SA Administrator Re-Encryption Report ranges and options

Ranges

This report does not include ranges.

Options

I)nit, R)e-Encrypt, S)tatus

Select one:

  • Select Initialize to reset the current encryption of your credit card data with the Payment Card Industry (PCI) Data Security Standard (DSS)-compliant encryption method. It encrypts credit card numbers, addresses, ZIP codes, states and card expiration dates anywhere these values are stored in the database. Initialization to encrypt the data for the first time must complete successfully. Otherwise, operators cannot tender sales orders using credit cards. If the initial encryption successfully completes, the message "All Records Initialized" is displayed on the report.

    If you are not sure whether your credit card data was encrypted previously, run this report with this option set to Initialize. If data has already been encrypted, this message prints on the report: "Initialization Has Already Been Completed - No Changes Made". If the initial encryption did not complete, when you run it again, this message prints: "Initialization Failed to Complete Previously, Continuing with Initialization".

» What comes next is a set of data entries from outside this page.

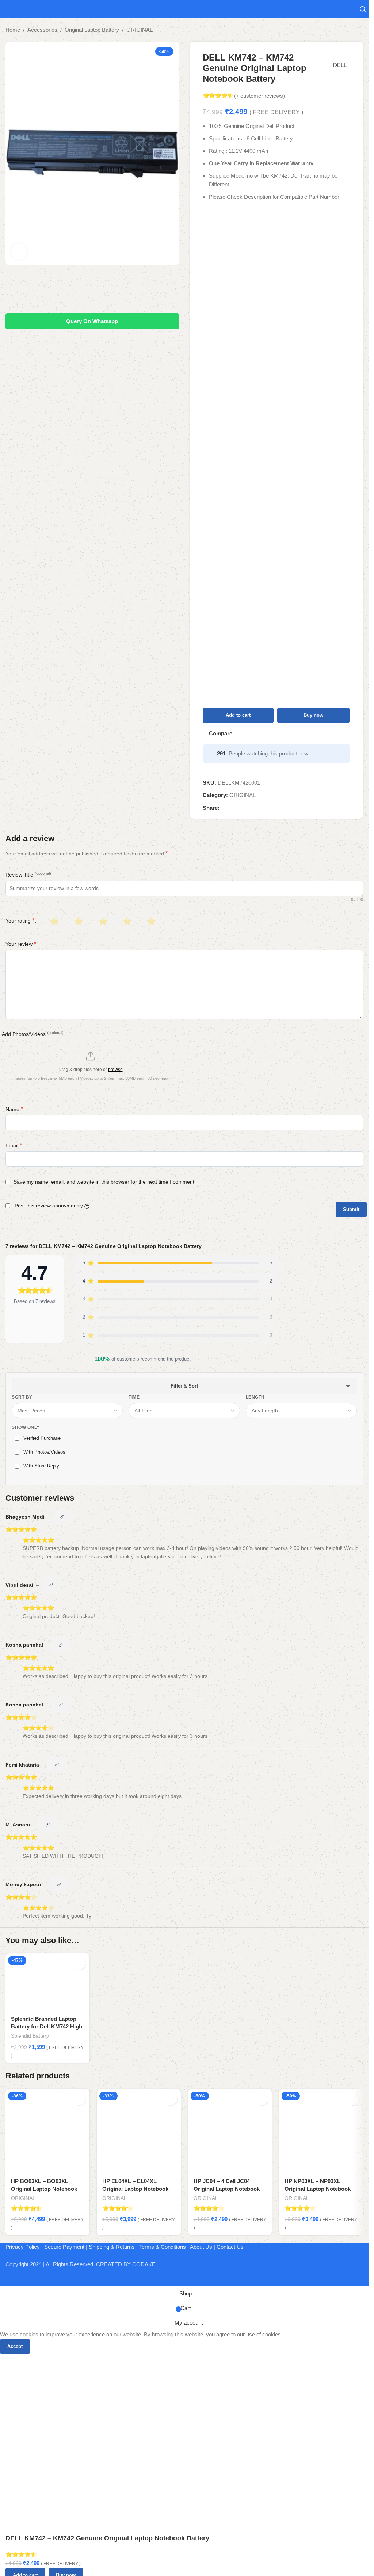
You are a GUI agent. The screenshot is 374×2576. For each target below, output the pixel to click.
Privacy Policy (22, 2247)
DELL (340, 65)
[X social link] (232, 808)
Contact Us (230, 2247)
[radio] (53, 921)
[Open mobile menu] (8, 9)
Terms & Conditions (162, 2247)
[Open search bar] (363, 9)
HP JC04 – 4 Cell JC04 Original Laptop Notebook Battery (227, 2189)
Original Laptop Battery (92, 30)
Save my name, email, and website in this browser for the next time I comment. (105, 1182)
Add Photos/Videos (33, 1033)
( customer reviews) (259, 96)
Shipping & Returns (112, 2247)
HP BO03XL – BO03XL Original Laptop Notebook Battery (44, 2189)
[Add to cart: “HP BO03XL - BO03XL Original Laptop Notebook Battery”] (79, 2099)
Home (12, 30)
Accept (15, 2346)
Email (13, 1145)
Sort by (22, 1397)
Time (134, 1397)
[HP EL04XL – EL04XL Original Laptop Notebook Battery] (139, 2131)
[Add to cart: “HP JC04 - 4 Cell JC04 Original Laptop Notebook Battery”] (261, 2099)
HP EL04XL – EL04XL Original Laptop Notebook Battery (135, 2189)
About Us (201, 2247)
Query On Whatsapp (92, 321)
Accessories (42, 30)
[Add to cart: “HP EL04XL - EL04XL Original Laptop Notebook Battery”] (170, 2099)
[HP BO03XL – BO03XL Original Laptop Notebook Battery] (47, 2131)
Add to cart (238, 715)
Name (14, 1109)
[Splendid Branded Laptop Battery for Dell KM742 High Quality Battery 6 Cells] (47, 1982)
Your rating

  • Select Re-Encrypt to run the report to reset a new encryption code with the PCI DSS-compliant encryption method. PCI DSS Compliance requires that you run the re-encryption of the encryption codes at annually to safeguard against credit card data theft. If there is a breach of your system, you can run this at any point a breach as been found. You cannot re-encrypt if you have never performed the initialization of the PCI DSS encryption method. If you select Re-Encrypt and the data was encrypted using the older encryption method, this message prints: "New Encryption Not Created; Need to Perform Initialization First".

    Back up your database before initialization or re-encryption. Because this report must review all data in the database, this function should be performed after regular business hours.

  • Retain the default, Status, to print a status of the last encryption, or to determine if the initial encryption has been performed. No updating occurs.